I’m in New York City. At least, I’m reasonably sure it’s New York City. So I’m not sure why Richard Hell has a hotel room when he lives in New York City, and I’m not sure why I’m sharing his hotel room in New York City, although I’m supposed to interview him.
He’s wearing a leather jacket and street clothes and sleeping on a small foam mattress, only a little bigger than his body. He has luggage near his mattress, a camera, and a mini-cassette tape recorder.
He wakes and we exchange pleasantries. He makes his way to the bathroom. The whole hotel room is smaller than my apartment, so it can’t be much of a hotel.

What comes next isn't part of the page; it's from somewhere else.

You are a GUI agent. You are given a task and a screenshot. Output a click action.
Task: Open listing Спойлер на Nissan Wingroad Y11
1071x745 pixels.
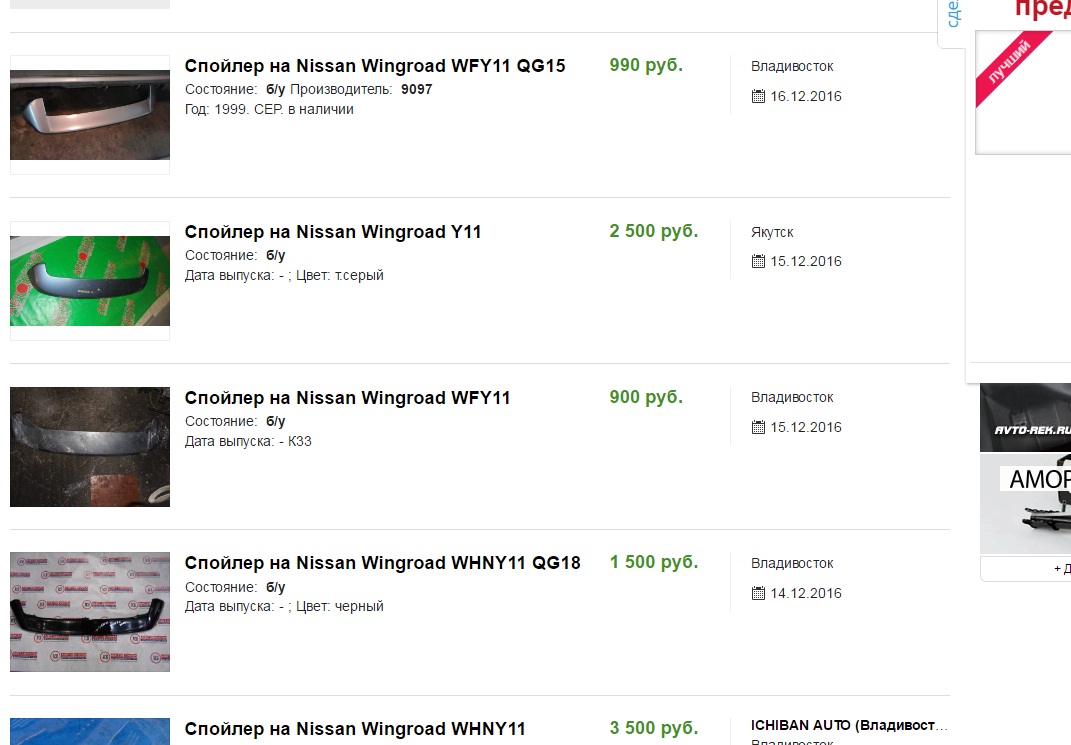333,232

I’m thinking maybe this is where he lives, after all.
Then I break some shit. Mike and Brian show up because they want to see me interview Richard Hell. While Richard Hell is still out, I try fixing Richard Hell’s mini-cassette recorder, but it keeps turning into other things. I get the camera most of the way back together and it gives out some digital bleeps, but at least one piece seems missing. Even with the bleeps.
The clear windows of the room, admitting sunlight, suddenly turn snowflake-patterened and I ponder questions to ask Richard Hell. What was he like during Smithereens? How did he enjoy or not enjoy acting? Why did he waste so much time? Is he off heroin for good this time? How does he write songs?
But we both go in and out of the bathroom, and I can tell by the expression on his face that he’s not happy about the broken shit. I do not think this interview will come together. He looks like Bruce Springsteen when he scowls…
***
I’m leading Mack on a scavenger hunt that’s more like a romp through a big house, and he’s got headphones on and he has to find where the headphones are plugged in. He thanks me for the ska band playing on the headphones, and we agree that we don’t like ska in general, but we love this band’s metaphysical ska. We love the band name which sounds a lot like some other band’s name, but not quite…
…then it’s time for me to flood and drain the clear plastic fishless tanks in my old bedroom. I pump the water into the tanks, but the amount of sand in each tank just keeps increasing. I hit the “pump” switch over and over, the sand gets thicker and thicker through the water, and then a blinking sign advises me that I won’t get any more water for 24 hours because the water maintainer is “out or having a relationship.”
So I have to dump the sand out the north-facing window, by my brother’s bed. The sand turns into various pathetic little people and pets as I dump it out, and people passing by upbraid me for my heartlessness.
***
I’m singing “You Don’t Know Me” at karaoke except my consciousness flies across Richard Manuel singing the song with the Band, and Ray Charles singing it with Diana Krall, and Lizzy Caplan singing it in “Masters Of Sex.” She’s singing it in a record-a-disc vinyl booth and I wish I had one of those. I’m singing the song for Dori and I sing for the exhilaration of being found out and the dark deep sweetness of holding a secret. I can imagine her face as I sing but it’s layered in with everything else. In real life Dori’s married and happy and I think she knew how I felt, that was long ago. I wake up and everything returns to its waking place. I sing better in dreams, too.